* **EXCERPT PROVIDED**:
## Start

As a professional insurance agent with State Farm for more than 13 years and 24 years in total with the company, Kevin Sevier understands what insurance means to you. And for most of us, insurance is what we see on TV: talking reptiles, Dr. Rick showing us how not to be our parents, and yes, even Jake giving out the Aaron Rodgers discount.
Our first impression is a non-stop parade of insurance commercials, and Sevier gets that. But more importantly, he understands that those commercials are just a way to get someone in the door. The rest is up to the agent.
“I’ve always been big on meeting clients face to face. If I’m doing business with a customer, I want that interaction,” he said. “If I can look you in eyes and you can look in mine, it builds that trust and that relationship.”
Your needs come first
That face-to-face time isn’t just about building trust, however. One key difference between what Sevier does and what you’ll generally find from the more impersonal insurance firms (the ones with those wacky commercials) is that Sevier is decidedly not just there to sell you insurance. Here’s there to sell you the right insurance.

## End

* **RECORDED INFORMATION**:
## Start

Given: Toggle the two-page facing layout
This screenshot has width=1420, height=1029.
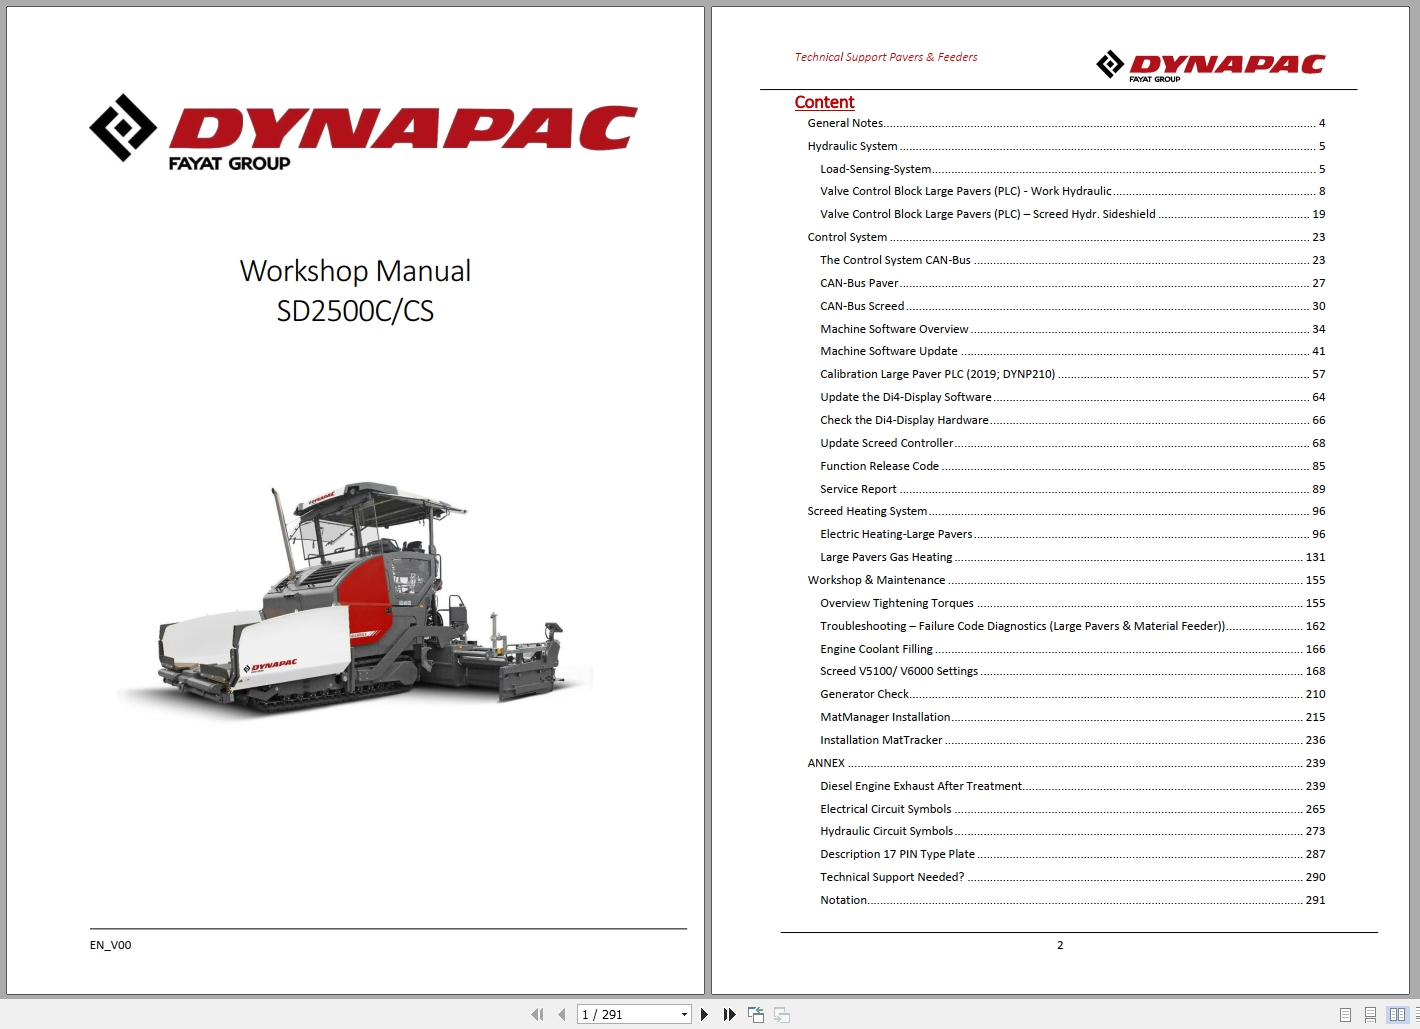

## End

* **WHAT YOU NEED TO DO**: Copy out the piece on the insurance agent again, beginning at the words "As a professional" and stopping after "Aaron Rodgers discount.", and rename "talking reptiles" to "talking lizards" throughout.

* **THE RESULT**:
As a professional insurance agent with State Farm for more than 13 years and 24 years in total with the company, Kevin Sevier understands what insurance means to you. And for most of us, insurance is what we see on TV: talking lizards, Dr. Rick showing us how not to be our parents, and yes, even Jake giving out the Aaron Rodgers discount.